En cada etnia el acceso a los recursos ha estado mediado por reglas y pactos consuetudinarios que reposan en las relaciones sociales. Hasta hace poco los acuerdos implícitos fueron la norma determinante para regular la adquisición de tierras. Había desacuerdos, como se relató en algunas entrevistas hechas a personas de cada grupo, pero sin fracturas considerables en las relaciones, gracias a la mediación de personas más viejas o a la intervención de quienes habían llegado primero a determinado lugar y daban cuenta de pactos anteriores.

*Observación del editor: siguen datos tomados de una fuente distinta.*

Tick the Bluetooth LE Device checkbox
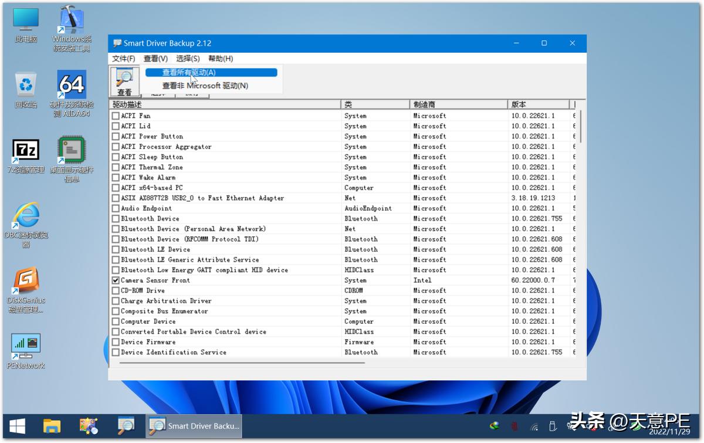The width and height of the screenshot is (704, 443). (x=116, y=249)
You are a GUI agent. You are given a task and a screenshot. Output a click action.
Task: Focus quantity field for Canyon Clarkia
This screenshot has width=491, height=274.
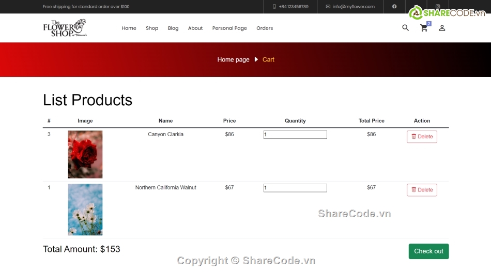click(295, 135)
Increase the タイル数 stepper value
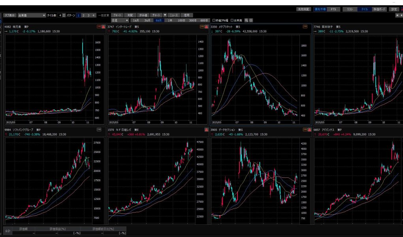The width and height of the screenshot is (403, 237). [64, 14]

Para ambos grupos los espacios de uso colectivo son aquellos donde se practica la caza y se recogen frutos silvestres, plantas medicinales, maderas y bejucos para la construcción; el mismo carácter colectivo recae sobre el uso de ríos, quebradas y esteros. La utilización de las zanjas y los drenajes para sacar trozas de madera con destino comercial requiere el permiso del dueño, la ayuda en su mantenimiento o el pago de algún valor establecido previamente.

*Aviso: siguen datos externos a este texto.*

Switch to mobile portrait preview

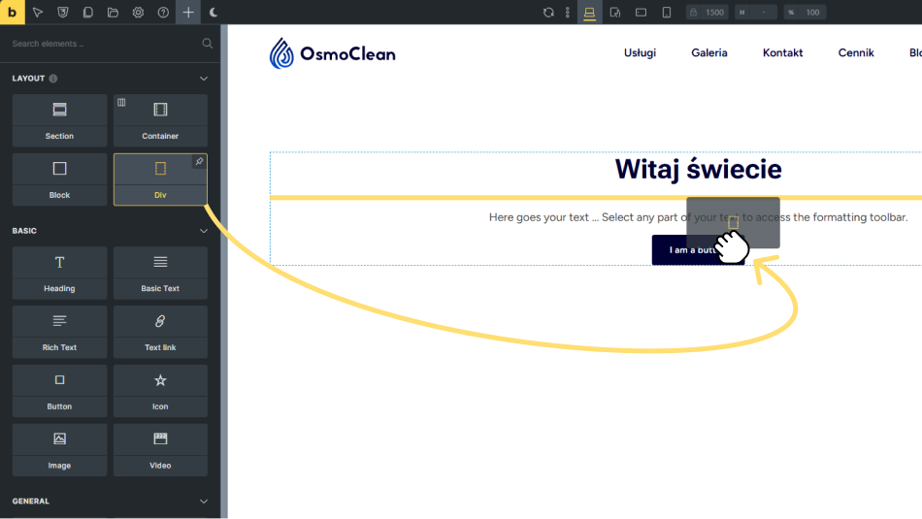[x=667, y=13]

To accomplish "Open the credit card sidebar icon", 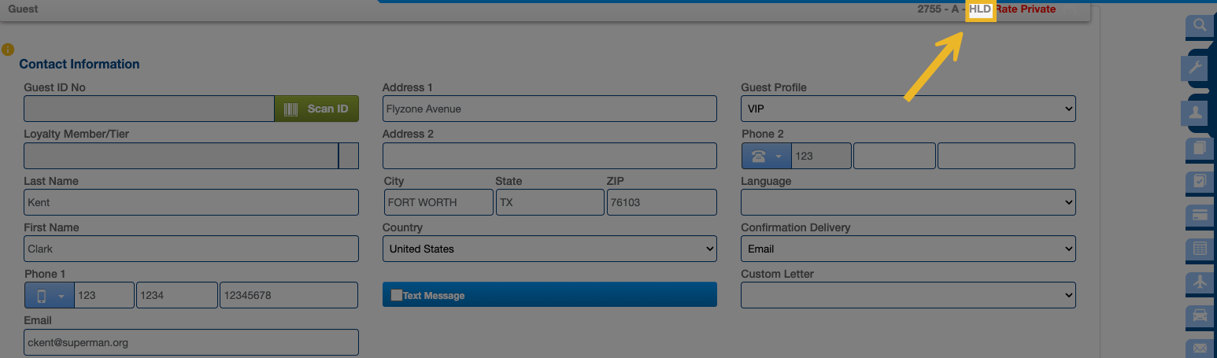I will pyautogui.click(x=1200, y=214).
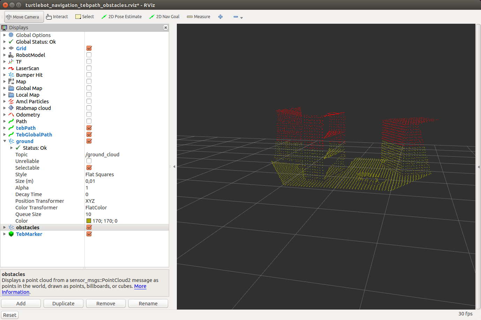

El acceso a los recursos en los territorios de uso colectivo no ha sido ajeno a la confrontación causada por la extracción de recursos naturales con valor monetario, como la madera, cuyo comercio fue creando divisiones. La explotación de productos forestales se consolidó en el Pacífico caucano desde mediados de la década de 1970 por la madera que demandaba el proceso de urbanización del país, el advenimiento de una navegación más rápida y el uso de navíos con mayor capacidad. Familias negras como los Montaño del alto Saija y Santa Rosa migraron a Buenaventura en los años 1950 y fueron las primeras en establecer contacto con aserríos del puerto que compraban los cortes de madera de sus zonas. Poco a poco, y por lazos de parentesco, el comercio maderero se fue extendiendo a lo largo del río.

En el caso de los indígenas las migraciones fueron posteriores, y esto influyó en que el establecimiento de relaciones comerciales con el puerto de Buenaventura fuera menos intenso y que muchas veces estuviese mediado por familias negras. De ahí que la explotación maderera por parte de los indígenas diferiese en tiempo e intensidad de la que iniciaron las familias negras.

Más tarde, a finales de la década de 1970, la concesión de licencias de explotación zonificada de madera por parte de la Corporación Autónoma Regional del Cauca (Corpocauca, entidad oficial de regulación ambiental) fue decisiva para delimitar las áreas de explotación de los bosques, porque antes de la ley 70 de 1993 esta actividad era permitida en las llamadas zonas baldías, que excluían las tierras indígenas. Estas diferencias crearon algunas divisiones entre ambas etnias.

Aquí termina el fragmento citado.